7. Suitability of Goods
The utmost care is taken to ensure the accuracy of any information, data and advice provided to the Buyer, by the Seller but all such information is given for general guidance only and any such information given to him is not deemed to form part of any contract or the sale of the Goods, and it as the obligation of the Buyer to satisfy himself that any Goods ordered are of a type and performance satisfactory for his particular requirements.
8. Contingencies and Force Majeure
The Seller shall not be liable for default in the performance of any of its obligations under the Contract if the default is caused by any circumstances whatsoever outside the reasonable control of the Seller (including but not limited to accident, breakdown of plant or machinery, industrial action, order of any Government or similar authority, late arrival or non-arrival of shipment, and shortage of materials, power or fuel required for or in connection with manufacture of the product). In any such circumstances the Seller may be entitled to a reasonable extension of time for performing such obligations.
If: (a) The Buyer makes any voluntary arrangement with its creditors or (being an individual or firm) becomes bankrupt or (being a Company) becomes subject to an administration order or goes into liquidation (otherwise than for the purpose of amalgamation or reconstruction); or
(b) An encumbrancer takes possession or a receiver is appointed of any of the property or assets of the Buyer; or
(c) The Buyer ceases or threatens to cease to carry on all or any substantial part of its business; or
(d) the Buyer shall commit any material breach of these Conditions without prejudice to any other right or remedy available to the Seller the Seller may cancel the Contract or suspend any further deliveries under the contract without any liability to the Buyer and if all or any of the Goods have been delivered but not paid for the price shall become immediately due and payable.
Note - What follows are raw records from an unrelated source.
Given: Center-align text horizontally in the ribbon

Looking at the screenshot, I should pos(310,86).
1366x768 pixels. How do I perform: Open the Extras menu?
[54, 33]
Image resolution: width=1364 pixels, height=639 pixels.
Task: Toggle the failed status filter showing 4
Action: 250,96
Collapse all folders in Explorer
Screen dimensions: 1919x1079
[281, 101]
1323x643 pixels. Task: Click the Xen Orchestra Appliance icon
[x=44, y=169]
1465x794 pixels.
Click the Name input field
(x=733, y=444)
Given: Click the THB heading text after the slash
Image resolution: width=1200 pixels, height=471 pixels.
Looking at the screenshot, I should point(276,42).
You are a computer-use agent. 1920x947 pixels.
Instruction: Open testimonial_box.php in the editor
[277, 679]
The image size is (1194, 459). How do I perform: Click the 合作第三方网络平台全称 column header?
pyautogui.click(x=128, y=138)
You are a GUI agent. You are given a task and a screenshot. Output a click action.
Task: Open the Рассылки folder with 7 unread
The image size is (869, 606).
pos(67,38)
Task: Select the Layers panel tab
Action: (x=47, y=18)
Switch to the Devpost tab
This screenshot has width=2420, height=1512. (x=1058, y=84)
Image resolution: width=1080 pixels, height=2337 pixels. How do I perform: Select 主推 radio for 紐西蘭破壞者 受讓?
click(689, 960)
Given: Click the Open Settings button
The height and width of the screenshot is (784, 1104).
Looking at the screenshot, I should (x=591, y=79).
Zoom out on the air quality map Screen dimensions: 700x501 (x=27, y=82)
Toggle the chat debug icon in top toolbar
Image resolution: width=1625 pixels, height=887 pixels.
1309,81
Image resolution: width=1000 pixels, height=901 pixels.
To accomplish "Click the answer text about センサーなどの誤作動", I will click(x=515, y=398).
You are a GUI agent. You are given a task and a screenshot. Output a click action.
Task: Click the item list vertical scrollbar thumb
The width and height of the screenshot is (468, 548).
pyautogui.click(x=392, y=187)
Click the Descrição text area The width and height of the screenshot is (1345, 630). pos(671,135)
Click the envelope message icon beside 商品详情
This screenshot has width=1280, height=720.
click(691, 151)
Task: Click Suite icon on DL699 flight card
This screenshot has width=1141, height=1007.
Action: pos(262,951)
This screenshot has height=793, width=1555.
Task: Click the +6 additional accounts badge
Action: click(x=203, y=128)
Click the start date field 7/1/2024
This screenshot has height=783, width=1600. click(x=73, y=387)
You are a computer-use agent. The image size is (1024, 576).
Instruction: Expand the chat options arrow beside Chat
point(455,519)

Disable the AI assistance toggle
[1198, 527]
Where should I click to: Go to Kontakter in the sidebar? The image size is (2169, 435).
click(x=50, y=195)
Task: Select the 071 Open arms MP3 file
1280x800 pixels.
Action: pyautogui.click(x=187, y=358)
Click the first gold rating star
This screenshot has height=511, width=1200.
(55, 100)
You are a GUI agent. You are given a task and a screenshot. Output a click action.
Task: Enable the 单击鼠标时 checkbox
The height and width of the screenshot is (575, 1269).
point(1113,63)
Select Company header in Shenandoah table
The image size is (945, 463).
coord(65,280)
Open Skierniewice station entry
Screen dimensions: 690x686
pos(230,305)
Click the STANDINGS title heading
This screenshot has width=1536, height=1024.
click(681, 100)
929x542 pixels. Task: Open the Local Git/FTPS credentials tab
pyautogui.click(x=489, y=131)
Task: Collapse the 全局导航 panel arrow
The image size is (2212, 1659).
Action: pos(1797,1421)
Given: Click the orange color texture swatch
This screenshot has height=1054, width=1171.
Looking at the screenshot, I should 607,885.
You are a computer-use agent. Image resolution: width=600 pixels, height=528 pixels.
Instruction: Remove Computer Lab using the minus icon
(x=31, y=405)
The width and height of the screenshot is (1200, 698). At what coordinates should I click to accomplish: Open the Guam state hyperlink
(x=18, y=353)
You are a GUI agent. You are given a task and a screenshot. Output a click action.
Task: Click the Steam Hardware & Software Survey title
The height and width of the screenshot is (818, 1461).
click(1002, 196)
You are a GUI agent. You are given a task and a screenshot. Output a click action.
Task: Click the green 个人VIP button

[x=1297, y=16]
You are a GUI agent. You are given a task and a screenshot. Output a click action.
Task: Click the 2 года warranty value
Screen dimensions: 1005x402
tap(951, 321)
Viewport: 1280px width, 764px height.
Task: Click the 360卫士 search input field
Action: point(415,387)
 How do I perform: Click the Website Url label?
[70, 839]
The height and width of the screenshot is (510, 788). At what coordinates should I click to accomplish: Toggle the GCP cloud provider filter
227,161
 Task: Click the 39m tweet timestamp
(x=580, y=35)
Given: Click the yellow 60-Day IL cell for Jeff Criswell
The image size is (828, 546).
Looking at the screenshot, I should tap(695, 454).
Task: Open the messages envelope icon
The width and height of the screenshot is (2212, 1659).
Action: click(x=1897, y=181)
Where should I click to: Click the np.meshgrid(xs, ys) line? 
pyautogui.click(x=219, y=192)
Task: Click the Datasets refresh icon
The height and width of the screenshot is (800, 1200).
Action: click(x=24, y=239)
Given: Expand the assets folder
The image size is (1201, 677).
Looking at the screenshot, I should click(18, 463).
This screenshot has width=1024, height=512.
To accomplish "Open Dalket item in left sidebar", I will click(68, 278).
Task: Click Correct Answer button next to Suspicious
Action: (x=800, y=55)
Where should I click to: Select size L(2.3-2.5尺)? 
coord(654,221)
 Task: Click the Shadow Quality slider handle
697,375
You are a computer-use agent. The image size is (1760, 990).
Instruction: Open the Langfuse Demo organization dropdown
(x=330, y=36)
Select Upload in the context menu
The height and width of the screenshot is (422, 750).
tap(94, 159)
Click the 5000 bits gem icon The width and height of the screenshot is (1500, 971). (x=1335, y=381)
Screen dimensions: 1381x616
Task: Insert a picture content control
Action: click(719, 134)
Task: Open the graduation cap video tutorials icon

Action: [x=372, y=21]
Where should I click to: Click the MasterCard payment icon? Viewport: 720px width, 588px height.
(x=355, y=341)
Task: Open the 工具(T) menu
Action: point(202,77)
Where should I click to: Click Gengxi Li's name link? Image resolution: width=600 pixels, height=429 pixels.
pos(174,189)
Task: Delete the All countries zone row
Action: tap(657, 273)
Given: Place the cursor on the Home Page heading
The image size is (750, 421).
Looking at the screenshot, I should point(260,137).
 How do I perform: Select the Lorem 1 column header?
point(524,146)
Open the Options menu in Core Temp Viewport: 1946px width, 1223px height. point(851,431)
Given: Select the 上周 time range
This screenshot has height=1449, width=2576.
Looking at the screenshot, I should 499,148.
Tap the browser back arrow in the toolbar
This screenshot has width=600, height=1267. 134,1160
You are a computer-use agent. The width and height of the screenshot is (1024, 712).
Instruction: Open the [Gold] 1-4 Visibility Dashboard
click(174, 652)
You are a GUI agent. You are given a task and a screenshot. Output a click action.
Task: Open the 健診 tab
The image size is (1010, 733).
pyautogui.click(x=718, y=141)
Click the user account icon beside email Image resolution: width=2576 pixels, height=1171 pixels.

10. Patents and Trade Marks
No representation warranty or indemnify is given by the Seller that the Goods do not infringe any letters patents, trade marks, registered designs, or other industrial rights.
11. Legal Construction
These Conditions shall be governed by the laws of England and the Buyer agrees to submit to the non exclusive jurisdiction of the English Courts
Any notice required under this contract shall be in writing and shall be sufficiently given if delivered or sent by first class mail, facsimile or e-mail to the address of the parties stated in the Contract or notified from time to time in writing, any such notice shall be deemed to have been received and given in the case of delivery by hand at the time of delivery, in the case of first class mail, three days after the date of mailing and in the case of facsimile at the time of transmission
13. Set Off
The seller is entitled to set off any amount due to the Buyer from the Seller against any amount due to the Seller from the Buyer under this contract.
Nothing in this contract shall deem either party the agent or representative of the other.
Should any part of these conditions, or any of the individual parts of the conditions be found to be unenforceable then such part or parts shall be severed from the remainder of the contract which shall continue to be valid and enforceable to the fullest extent permitted by law.